Required action → The records shown below are to be repeated exactly and completely.

The data →

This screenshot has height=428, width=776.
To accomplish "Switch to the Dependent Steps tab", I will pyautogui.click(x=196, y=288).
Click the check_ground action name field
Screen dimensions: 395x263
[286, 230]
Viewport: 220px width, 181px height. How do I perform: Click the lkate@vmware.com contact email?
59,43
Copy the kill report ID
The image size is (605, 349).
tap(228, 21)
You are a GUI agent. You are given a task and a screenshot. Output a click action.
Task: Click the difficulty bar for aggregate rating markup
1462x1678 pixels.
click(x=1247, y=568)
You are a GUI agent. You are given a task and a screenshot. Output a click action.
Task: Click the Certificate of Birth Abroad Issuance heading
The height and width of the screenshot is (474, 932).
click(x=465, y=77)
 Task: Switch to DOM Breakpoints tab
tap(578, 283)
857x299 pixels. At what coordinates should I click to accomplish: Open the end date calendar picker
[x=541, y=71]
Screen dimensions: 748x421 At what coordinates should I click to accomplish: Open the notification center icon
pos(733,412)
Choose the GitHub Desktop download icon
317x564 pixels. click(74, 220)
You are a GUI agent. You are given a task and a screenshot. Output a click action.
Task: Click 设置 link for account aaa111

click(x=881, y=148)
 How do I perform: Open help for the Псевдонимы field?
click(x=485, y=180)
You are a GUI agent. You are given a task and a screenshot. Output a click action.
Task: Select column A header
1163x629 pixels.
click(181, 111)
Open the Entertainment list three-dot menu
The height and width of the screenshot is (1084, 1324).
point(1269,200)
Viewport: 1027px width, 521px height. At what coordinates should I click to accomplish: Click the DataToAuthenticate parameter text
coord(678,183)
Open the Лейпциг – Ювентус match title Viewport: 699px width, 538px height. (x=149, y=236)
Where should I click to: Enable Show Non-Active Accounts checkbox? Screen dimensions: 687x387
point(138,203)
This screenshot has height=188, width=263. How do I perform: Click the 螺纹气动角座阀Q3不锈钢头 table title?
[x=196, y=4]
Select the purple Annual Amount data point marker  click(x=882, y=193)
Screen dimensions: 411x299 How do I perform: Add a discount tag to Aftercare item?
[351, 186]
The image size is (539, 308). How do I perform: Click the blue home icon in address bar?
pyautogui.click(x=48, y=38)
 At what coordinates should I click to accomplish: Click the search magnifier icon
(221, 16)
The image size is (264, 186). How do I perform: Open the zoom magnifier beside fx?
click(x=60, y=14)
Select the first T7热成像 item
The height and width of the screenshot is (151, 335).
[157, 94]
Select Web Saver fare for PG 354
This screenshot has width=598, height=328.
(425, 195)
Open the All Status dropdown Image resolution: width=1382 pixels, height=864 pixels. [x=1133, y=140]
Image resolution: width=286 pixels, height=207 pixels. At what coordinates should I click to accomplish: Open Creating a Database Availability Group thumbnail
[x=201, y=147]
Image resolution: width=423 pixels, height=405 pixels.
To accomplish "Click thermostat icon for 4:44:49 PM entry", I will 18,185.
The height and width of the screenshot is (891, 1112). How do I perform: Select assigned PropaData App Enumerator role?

Expected output →
This screenshot has height=428, width=776.
To accomplish "Switch to the Dependent Steps tab", I will pyautogui.click(x=196, y=288).
Click the check_ground action name field
Screen dimensions: 395x263
[286, 230]
Viewport: 220px width, 181px height. How do I perform: Click the lkate@vmware.com contact email?
59,43
Copy the kill report ID
The image size is (605, 349).
tap(228, 21)
You are a GUI agent. You are given a task and a screenshot. Output a click action.
Task: Click the difficulty bar for aggregate rating markup
1462x1678 pixels.
click(x=1247, y=568)
You are a GUI agent. You are given a task and a screenshot. Output a click action.
Task: Click the Certificate of Birth Abroad Issuance heading
The height and width of the screenshot is (474, 932).
click(x=465, y=77)
 Task: Switch to DOM Breakpoints tab
tap(578, 283)
857x299 pixels. At what coordinates should I click to accomplish: Open the end date calendar picker
[x=541, y=71]
Screen dimensions: 748x421 At what coordinates should I click to accomplish: Open the notification center icon
pos(733,412)
Choose the GitHub Desktop download icon
317x564 pixels. click(74, 220)
You are a GUI agent. You are given a task and a screenshot. Output a click action.
Task: Click 设置 link for account aaa111

click(x=881, y=148)
 How do I perform: Open help for the Псевдонимы field?
click(x=485, y=180)
You are a GUI agent. You are given a task and a screenshot. Output a click action.
Task: Select column A header
1163x629 pixels.
click(181, 111)
Open the Entertainment list three-dot menu
The height and width of the screenshot is (1084, 1324).
point(1269,200)
Viewport: 1027px width, 521px height. At what coordinates should I click to accomplish: Click the DataToAuthenticate parameter text
coord(678,183)
Open the Лейпциг – Ювентус match title Viewport: 699px width, 538px height. (x=149, y=236)
Where should I click to: Enable Show Non-Active Accounts checkbox? Screen dimensions: 687x387
point(138,203)
This screenshot has height=188, width=263. How do I perform: Click the 螺纹气动角座阀Q3不锈钢头 table title?
[x=196, y=4]
Select the purple Annual Amount data point marker  click(x=882, y=193)
Screen dimensions: 411x299 How do I perform: Add a discount tag to Aftercare item?
[351, 186]
The image size is (539, 308). How do I perform: Click the blue home icon in address bar?
pyautogui.click(x=48, y=38)
 At what coordinates should I click to accomplish: Click the search magnifier icon
(221, 16)
The image size is (264, 186). How do I perform: Open the zoom magnifier beside fx?
click(x=60, y=14)
Select the first T7热成像 item
The height and width of the screenshot is (151, 335).
[157, 94]
Select Web Saver fare for PG 354
This screenshot has width=598, height=328.
(425, 195)
Open the All Status dropdown Image resolution: width=1382 pixels, height=864 pixels. [x=1133, y=140]
Image resolution: width=286 pixels, height=207 pixels. At what coordinates should I click to accomplish: Open Creating a Database Availability Group thumbnail
[x=201, y=147]
Image resolution: width=423 pixels, height=405 pixels.
To accomplish "Click thermostat icon for 4:44:49 PM entry", I will 18,185.
The height and width of the screenshot is (891, 1112). How do I perform: Select assigned PropaData App Enumerator role?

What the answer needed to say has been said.